Updated at 1054 EAT on 09th March 2022.
Female legislators under their umbrella body, the Uganda Women Parliamentary Association (UWOPA) have petitioned government to provide sufficient funds in the 2022-2023 national budget for maternal health care.
UWOPA chairperson, Hon Sarah Opendi, while presenting the petition during plenary on Thursday, 03 March 2022, said that whilst there were reduced cases of maternal mortality, the health sector still needed to be well equipped.
The maternal mortality rate in the county, according to the 2016 Uganda Demographic Health Survey stands at 336 deaths per 100,000 live births. Teenage pregnancy contributes up to 17 per cent of all maternal deaths with over 300,000 teenage pregnancies reported.
“The Government through the Minister responsible for health to ensure that all the staff who provide maternal health care services in Uganda are fully trained and all health centres fully equipped,” she said.
Opendi, also the Tororo District Woman Representative, noted that most of the women who have given birth in hospitals or at home, do not have access or are not aware of postnatal care.
“Even though 74 per cent of childbirths in Uganda are attended to by skilled health personnel, it is important to note that 44 per cent of women do not receive postnatal care within two weeks after child birth,” she said, adding that because of the dehumanising treatment occasioned to the mothers at hospitals, many turn to the services of traditional birth attendants who were outlawed in 2005.
She also noted that the Constitution sets out the State’s duty to ensure all Ugandans enjoy access to health services and make practical measures to provide basic medical services.
“We are well aware that during the COVID-19 lock down, we lost mothers due to various reasons that can be avoided. We have seen cases where doctors ask for money before a C-section, or some supplies because some health workers ask for money before offering the treatment,” she said.
She further informed members that there was need for the ministry to provide a hotline where mothers in labour can report cases of negligence.
“Most women in labour do not have money and yet they need help at that moment. The ministry should set up a dedicated hotline where women in labour can report cases of corruption and negligence at a health facility,” Opendi said.

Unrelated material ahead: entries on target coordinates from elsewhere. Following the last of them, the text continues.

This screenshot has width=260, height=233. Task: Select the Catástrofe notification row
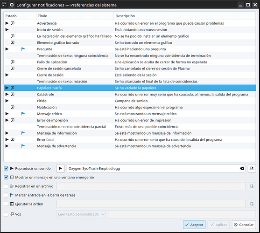130,94
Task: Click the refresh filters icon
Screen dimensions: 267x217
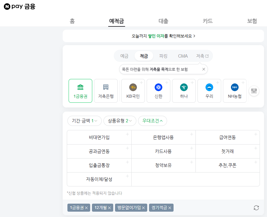Action: coord(256,208)
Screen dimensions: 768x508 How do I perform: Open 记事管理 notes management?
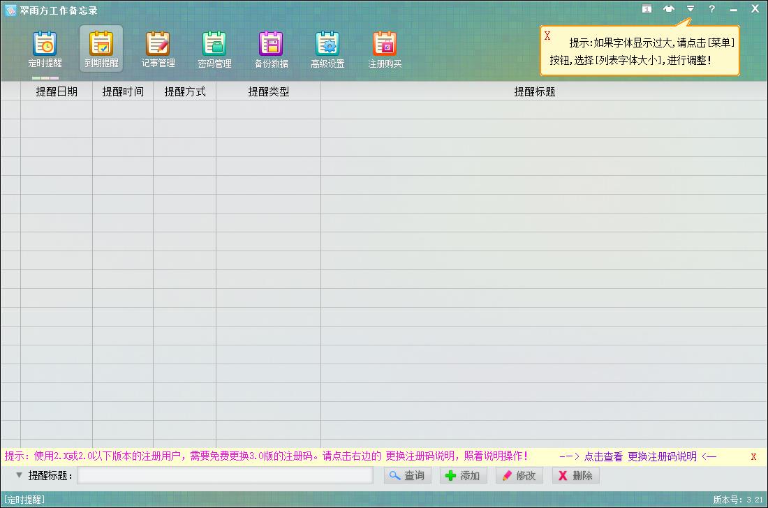(x=158, y=47)
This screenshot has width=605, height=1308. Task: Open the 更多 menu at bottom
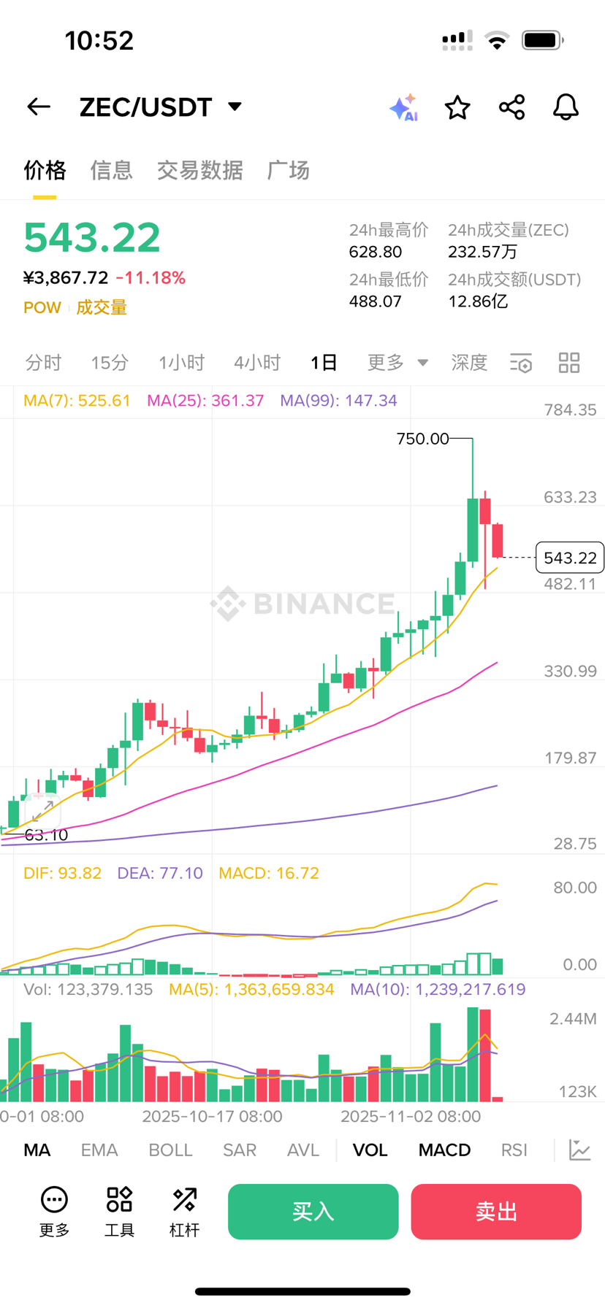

The Deputy Speaker, Anita Among, while chairing the House implored the Minister of Health to make a statement on how to improve maternal mortality.
“It is sad that in this day and era an expectant mother is asked for gloves, cotton wool or even a maama kit. Why are you making child bearing difficult for the citizens? Why are you denying us a chance to reproduce? I implore the Minister of Health, who is a mother and knows the pain of giving birth to present a report in two week times,” Among said.